PS - 42

2.5K 137 1
                                    

Jangan lupa voment!
Hepi Ridings!

***

Meski dengan mata sembab, Justica tidak bisa menyembunyikan senyumnya. Ada bahagia tersendiri yang ia rasakan setelah mengunjungi makam sang bunda bersama ayah dan suaminya. Tak lupa juga, ia menyempatkan membeli satu ikat bunga lili sebelum ke makam.

Tadi, Justica menumpahkan segala kerinduan yang hanya boleh ia simpan selama ini. Bahkan juga rasa bersalah; yang diam-diam masih menghantuinya sepanjang hidupnya. Bohong kalau kejadian kecelakaan tempo dulu bisa ia lupakan begitu saja.

Namun, Justica belajar untuk menerima suaminya. Senyumnya kembali ia rekahkan. Mengingat Sekala memperkenalkan diri sebagai menantu tadi cukup membuatnya terhibur. Entah mengapa, tapi momen itu begitu lucu menurutnya.
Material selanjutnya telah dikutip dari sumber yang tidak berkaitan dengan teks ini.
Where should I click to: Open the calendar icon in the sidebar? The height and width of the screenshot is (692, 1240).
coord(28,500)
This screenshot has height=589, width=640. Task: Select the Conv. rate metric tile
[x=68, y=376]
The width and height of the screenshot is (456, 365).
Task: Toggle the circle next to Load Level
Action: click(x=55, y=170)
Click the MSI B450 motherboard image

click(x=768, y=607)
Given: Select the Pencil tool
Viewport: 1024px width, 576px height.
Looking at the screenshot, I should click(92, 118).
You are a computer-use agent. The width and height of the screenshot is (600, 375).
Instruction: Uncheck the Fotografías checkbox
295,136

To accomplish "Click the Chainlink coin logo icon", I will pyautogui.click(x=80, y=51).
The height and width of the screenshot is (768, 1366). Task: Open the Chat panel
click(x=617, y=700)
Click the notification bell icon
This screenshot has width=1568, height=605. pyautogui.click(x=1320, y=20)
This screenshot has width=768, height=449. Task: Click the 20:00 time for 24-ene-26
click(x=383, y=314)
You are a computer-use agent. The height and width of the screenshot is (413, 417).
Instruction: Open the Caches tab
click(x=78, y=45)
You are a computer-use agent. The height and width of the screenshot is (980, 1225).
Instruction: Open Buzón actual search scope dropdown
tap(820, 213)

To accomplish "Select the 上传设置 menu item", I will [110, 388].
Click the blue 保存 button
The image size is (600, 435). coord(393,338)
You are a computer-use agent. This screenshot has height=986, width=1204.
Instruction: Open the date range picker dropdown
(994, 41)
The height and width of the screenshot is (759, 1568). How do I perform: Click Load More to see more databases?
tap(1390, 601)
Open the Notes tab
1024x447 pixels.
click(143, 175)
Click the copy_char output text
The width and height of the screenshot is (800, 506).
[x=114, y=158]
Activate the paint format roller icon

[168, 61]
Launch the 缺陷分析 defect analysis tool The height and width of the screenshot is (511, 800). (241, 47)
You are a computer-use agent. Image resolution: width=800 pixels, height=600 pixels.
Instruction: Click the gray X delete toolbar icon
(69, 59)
Terhitung ada sejam mereka di makam tadi karena mereka bertiga menyempatkan diri untuk membersihkan makam sang bunda, walau hampir setiap hari, kawasan pemakaman itu dibersihkan oleh petugas.

Yaris tentu tak tanggung-tanggung memakamkan istrinya di tempat yang bagus, meski harus merogoh goceng yang cukup banyak.

"Cokelat panasnya, Ca."

Justica menatap tiga gelas cokelat panas yang baru saja dibawa oleh Sekala dari dapur.

"Mas yang nyeduh?" tanya Justica penasaran.

"Bukan, tapi ayah."

Justica hanya mengangguk sekilas. Berarti ia sudah lama termenung dengan tivi yang menyalah di depannya.

"Ayah mana?"

"Di dapur. Kamu, dong, sana masak. Ya, kali Ayah yang masak buat makan malam kita," ucap Sekala.

"Iya, lho. Baru juga jam enam."

"Tapi Mas sudah lapar, Ca," ucap Sekala memegangi perutnya. Justica jadi terkekeh geli dibuatnya.

"Dasar perut karet. Ya, sudah. Saya masak dulu. Biar ayah ke sini nemanin Mas."

Sekala lalu duduk di sofa yang di tempati oleh istrinya. Matanya tak lepas dari penjuru rumah ayah mertuanya. Keningnya berkerut, seperti memikirkan sesuatu yang teramat serius.

"Mikiran apa, Nak? Sepertinya terlalu serius," ucap Yaris yang baru saja duduk di sofa lainnya. Sekala hanya tersenyum sekilas.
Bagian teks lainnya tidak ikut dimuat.